Più istruito della media dei tibetani residenti nella regione – dove la Cina impone un’educazione in lingua han e non permette che si tramandino lingua e cultura locali – viene arrestato e condannato a cinque anni di prigionia. Uscito di galera, però, riesce a fuggire e a raggiungere Dharamsala, sede del governo tibetano in esilio e residenza forzata del Dalai Lama, che Pechino costrinse all’esilio dopo l’invasione del 1949.

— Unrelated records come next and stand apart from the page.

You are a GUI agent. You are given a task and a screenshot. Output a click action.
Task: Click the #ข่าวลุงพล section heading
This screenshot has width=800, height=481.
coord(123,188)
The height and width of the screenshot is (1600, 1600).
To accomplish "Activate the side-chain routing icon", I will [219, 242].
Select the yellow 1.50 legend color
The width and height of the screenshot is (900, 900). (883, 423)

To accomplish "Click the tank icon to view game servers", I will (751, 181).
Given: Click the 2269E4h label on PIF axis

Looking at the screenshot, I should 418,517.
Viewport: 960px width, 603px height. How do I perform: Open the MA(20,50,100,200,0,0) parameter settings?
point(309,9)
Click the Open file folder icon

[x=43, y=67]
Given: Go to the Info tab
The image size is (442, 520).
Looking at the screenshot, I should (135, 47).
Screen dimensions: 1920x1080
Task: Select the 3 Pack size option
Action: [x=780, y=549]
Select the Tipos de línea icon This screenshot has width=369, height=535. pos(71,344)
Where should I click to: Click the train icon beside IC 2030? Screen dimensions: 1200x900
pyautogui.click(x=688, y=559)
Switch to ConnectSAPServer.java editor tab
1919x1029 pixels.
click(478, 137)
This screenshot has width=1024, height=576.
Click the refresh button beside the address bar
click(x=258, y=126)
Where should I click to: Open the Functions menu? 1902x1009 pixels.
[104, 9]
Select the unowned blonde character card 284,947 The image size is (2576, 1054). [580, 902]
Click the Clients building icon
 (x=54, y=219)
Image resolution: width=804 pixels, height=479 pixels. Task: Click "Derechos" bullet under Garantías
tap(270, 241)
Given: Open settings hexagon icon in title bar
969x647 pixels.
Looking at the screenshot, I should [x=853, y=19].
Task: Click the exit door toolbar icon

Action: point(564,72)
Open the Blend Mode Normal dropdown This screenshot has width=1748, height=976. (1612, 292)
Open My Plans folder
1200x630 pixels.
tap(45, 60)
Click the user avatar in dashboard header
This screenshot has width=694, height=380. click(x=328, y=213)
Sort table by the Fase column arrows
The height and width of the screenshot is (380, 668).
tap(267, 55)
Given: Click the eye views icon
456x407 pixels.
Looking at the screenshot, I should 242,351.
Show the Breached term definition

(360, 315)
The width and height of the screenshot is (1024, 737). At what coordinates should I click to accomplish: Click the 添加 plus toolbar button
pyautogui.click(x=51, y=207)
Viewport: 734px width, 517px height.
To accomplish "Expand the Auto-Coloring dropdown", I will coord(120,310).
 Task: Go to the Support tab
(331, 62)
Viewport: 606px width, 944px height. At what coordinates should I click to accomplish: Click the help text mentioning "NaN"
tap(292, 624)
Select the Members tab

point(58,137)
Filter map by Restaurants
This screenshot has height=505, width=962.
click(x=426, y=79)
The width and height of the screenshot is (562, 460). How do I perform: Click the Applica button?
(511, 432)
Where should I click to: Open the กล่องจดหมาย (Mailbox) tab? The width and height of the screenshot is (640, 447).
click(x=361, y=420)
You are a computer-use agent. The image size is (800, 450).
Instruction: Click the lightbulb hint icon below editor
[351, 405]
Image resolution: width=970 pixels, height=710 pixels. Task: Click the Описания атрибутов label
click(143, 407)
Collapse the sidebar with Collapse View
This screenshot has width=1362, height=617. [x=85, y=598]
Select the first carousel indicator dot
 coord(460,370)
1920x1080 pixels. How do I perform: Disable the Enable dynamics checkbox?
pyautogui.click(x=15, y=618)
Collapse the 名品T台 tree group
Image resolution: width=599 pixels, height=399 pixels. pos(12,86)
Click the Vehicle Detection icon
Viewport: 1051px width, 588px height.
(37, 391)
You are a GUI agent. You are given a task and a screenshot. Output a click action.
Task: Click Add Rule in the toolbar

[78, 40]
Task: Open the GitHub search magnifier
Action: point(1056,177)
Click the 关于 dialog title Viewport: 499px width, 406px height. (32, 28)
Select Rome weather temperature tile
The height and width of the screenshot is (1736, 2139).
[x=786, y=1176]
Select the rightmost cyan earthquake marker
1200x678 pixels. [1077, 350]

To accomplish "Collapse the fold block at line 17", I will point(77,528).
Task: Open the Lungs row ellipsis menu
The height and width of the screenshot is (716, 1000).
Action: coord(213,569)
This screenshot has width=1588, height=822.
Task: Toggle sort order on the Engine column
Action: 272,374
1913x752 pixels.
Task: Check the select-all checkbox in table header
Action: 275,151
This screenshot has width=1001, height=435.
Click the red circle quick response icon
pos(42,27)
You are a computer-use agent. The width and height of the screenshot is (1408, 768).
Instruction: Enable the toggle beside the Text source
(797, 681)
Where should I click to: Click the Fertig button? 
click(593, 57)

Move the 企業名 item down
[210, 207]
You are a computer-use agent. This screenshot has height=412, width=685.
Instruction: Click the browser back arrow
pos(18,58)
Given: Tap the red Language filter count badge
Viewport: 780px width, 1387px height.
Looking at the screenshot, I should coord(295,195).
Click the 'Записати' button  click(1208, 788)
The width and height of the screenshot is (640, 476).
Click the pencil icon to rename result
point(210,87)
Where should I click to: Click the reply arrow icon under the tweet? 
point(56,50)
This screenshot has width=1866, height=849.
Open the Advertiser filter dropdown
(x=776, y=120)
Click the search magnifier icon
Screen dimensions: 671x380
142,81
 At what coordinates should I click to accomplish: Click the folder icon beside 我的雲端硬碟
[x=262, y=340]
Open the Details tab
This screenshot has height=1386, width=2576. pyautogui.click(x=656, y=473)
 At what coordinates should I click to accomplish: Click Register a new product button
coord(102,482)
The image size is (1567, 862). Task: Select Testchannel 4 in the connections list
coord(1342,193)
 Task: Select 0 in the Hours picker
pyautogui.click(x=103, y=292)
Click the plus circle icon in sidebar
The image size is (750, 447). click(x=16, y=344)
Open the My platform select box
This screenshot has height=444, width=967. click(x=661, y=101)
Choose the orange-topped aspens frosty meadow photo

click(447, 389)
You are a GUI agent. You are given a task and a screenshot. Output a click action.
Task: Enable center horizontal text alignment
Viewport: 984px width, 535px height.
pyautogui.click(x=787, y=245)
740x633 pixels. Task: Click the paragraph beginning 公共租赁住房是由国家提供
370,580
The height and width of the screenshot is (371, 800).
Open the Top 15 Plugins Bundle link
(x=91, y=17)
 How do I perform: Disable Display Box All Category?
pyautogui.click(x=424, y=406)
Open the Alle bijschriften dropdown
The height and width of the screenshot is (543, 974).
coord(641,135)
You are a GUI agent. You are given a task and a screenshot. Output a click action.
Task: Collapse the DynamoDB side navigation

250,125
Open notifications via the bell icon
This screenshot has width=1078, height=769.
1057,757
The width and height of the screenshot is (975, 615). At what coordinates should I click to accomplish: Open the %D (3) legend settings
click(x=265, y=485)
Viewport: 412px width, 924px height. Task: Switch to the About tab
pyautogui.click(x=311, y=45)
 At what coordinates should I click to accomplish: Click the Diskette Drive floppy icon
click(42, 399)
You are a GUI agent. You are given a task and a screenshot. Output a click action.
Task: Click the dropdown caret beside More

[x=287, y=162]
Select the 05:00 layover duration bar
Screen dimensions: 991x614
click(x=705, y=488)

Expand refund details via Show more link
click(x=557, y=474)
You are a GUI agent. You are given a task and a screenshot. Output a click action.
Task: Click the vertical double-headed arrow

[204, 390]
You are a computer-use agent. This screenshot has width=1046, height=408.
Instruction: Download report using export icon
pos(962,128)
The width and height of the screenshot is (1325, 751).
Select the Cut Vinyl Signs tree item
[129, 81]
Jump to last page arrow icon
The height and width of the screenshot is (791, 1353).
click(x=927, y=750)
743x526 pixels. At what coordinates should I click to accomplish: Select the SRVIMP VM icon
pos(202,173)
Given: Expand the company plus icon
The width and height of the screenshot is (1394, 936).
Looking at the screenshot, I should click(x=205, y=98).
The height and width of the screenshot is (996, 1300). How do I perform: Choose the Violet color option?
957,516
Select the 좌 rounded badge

Oggi la sua esperienza giovanile lo ha portato a fondare insieme ad altri esuli la Go Chu Sum, Organizzazione non politica che sostiene gli ex prigionieri politici che riescono a raggiungere l’India. Lo scopo è quello di fornire un’istruzione di base a chi è stato chiuso in galera: lezioni di inglese, computer e avviamento professionale per formare cittadini validi e utili a loro stessi e alla comunità.

Tuttavia, le cicatrici della prigione lo tormentano ancora: “Manganelli elettrici per gli interrogatori o per punire piccole imperfezioni, celle di isolamento strette come bare, violenza gratuita e brutale: la Cina usa i sistemi di tortura medievale per piegare il Tibet e coloro che ancora lottano per la sua libertà. Ma noi qui ricominciamo a vivere, nonostante i loro sforzi”.